- [Problem requirements] Copy out the data verbatim, from the line containing "Where should I" through the end of the data, including both ends. Leave out the pictures.

--- start ---

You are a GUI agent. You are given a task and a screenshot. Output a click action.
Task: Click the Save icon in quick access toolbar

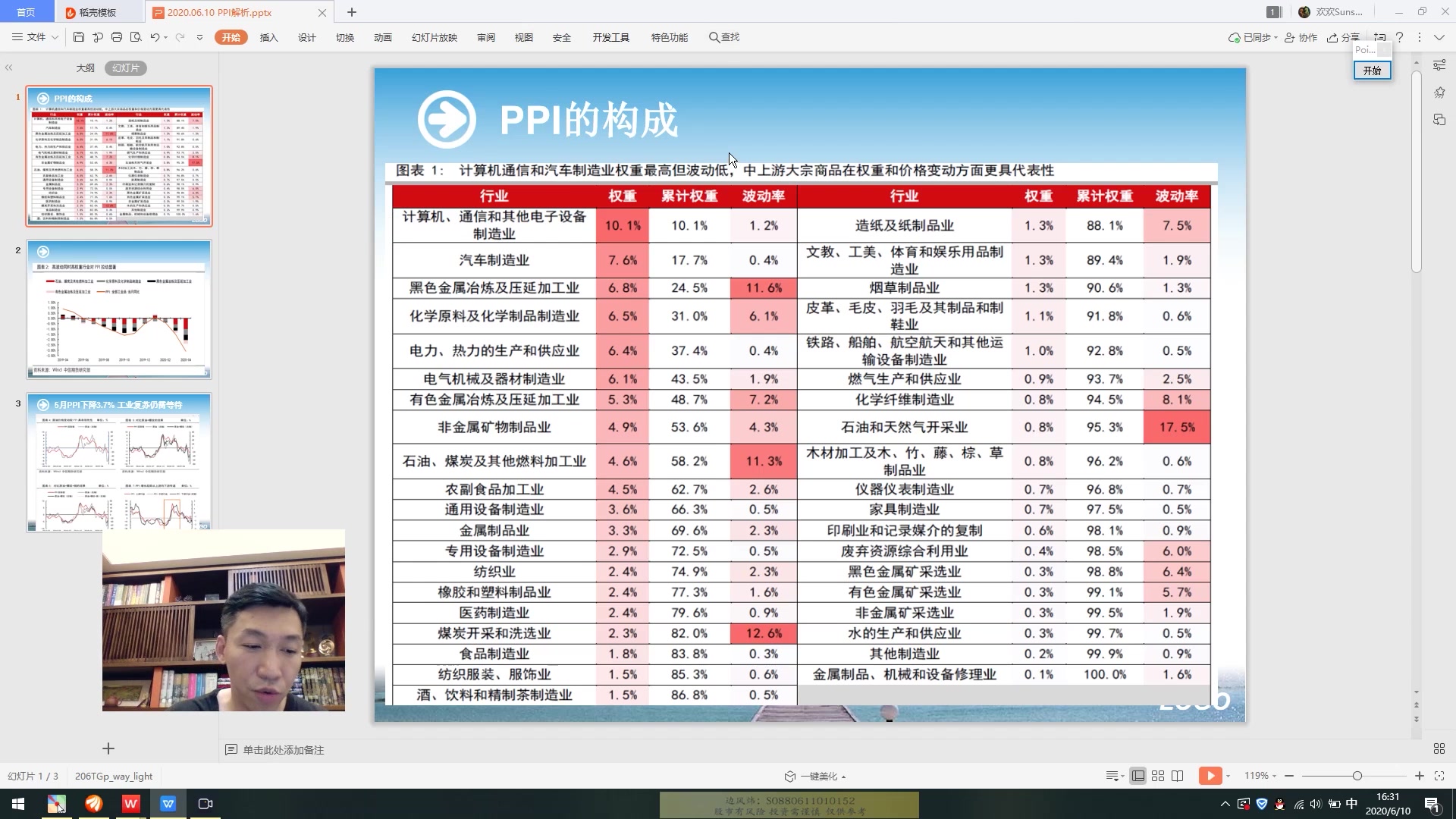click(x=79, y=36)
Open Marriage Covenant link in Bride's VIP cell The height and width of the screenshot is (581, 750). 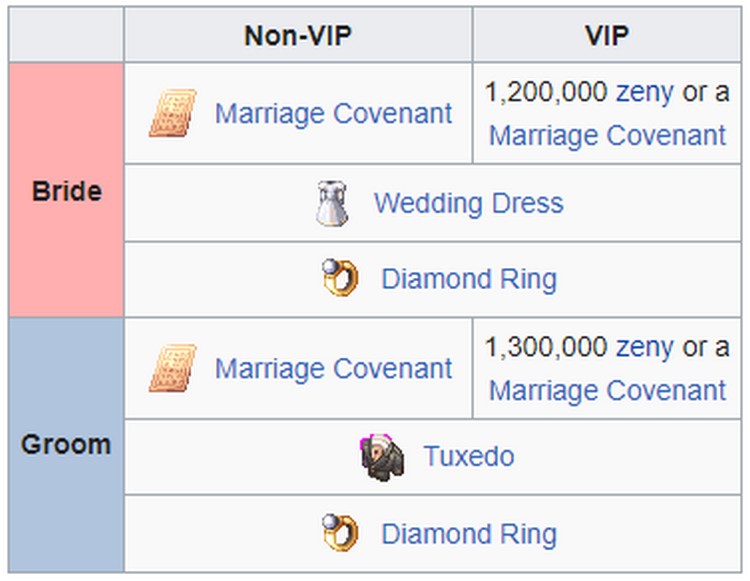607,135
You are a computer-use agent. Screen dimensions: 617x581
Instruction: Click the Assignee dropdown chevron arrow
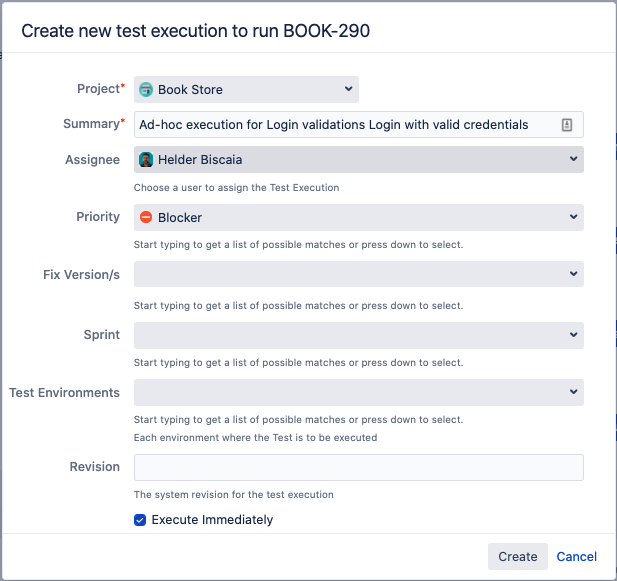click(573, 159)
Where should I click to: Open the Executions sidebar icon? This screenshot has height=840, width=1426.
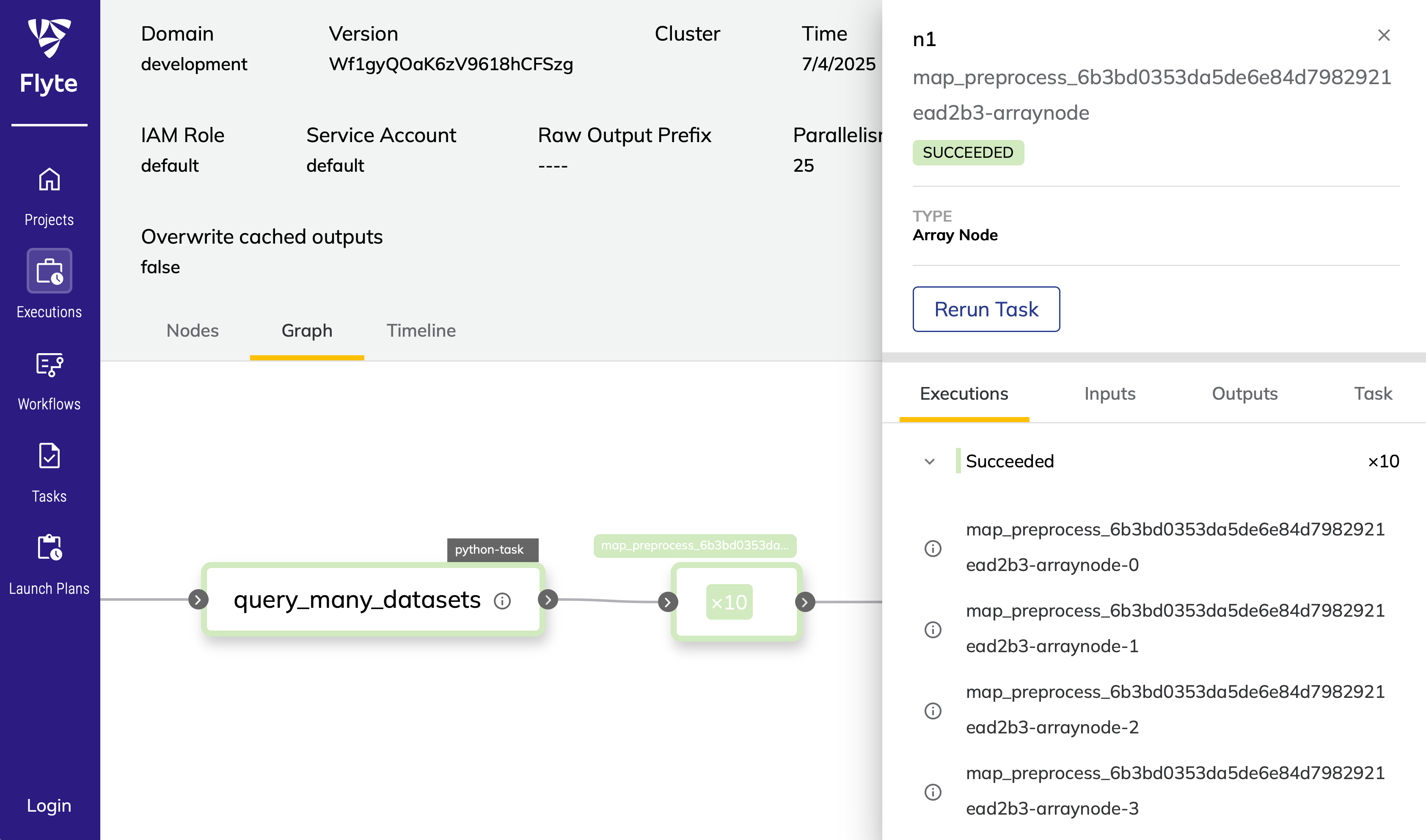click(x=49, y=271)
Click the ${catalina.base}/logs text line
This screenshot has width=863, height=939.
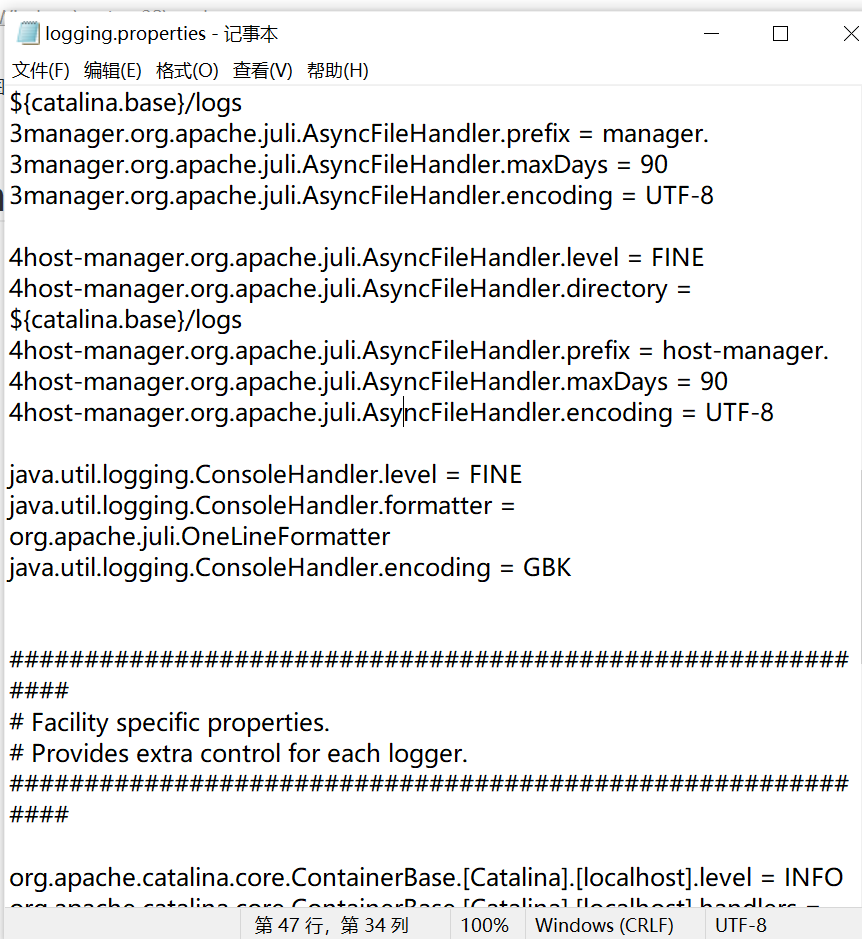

--- end ---

- [Answer to the exercise]
Where should I click to: Open the Executions sidebar icon? This screenshot has height=840, width=1426.
click(x=49, y=271)
Click the ${catalina.base}/logs text line
This screenshot has width=863, height=939.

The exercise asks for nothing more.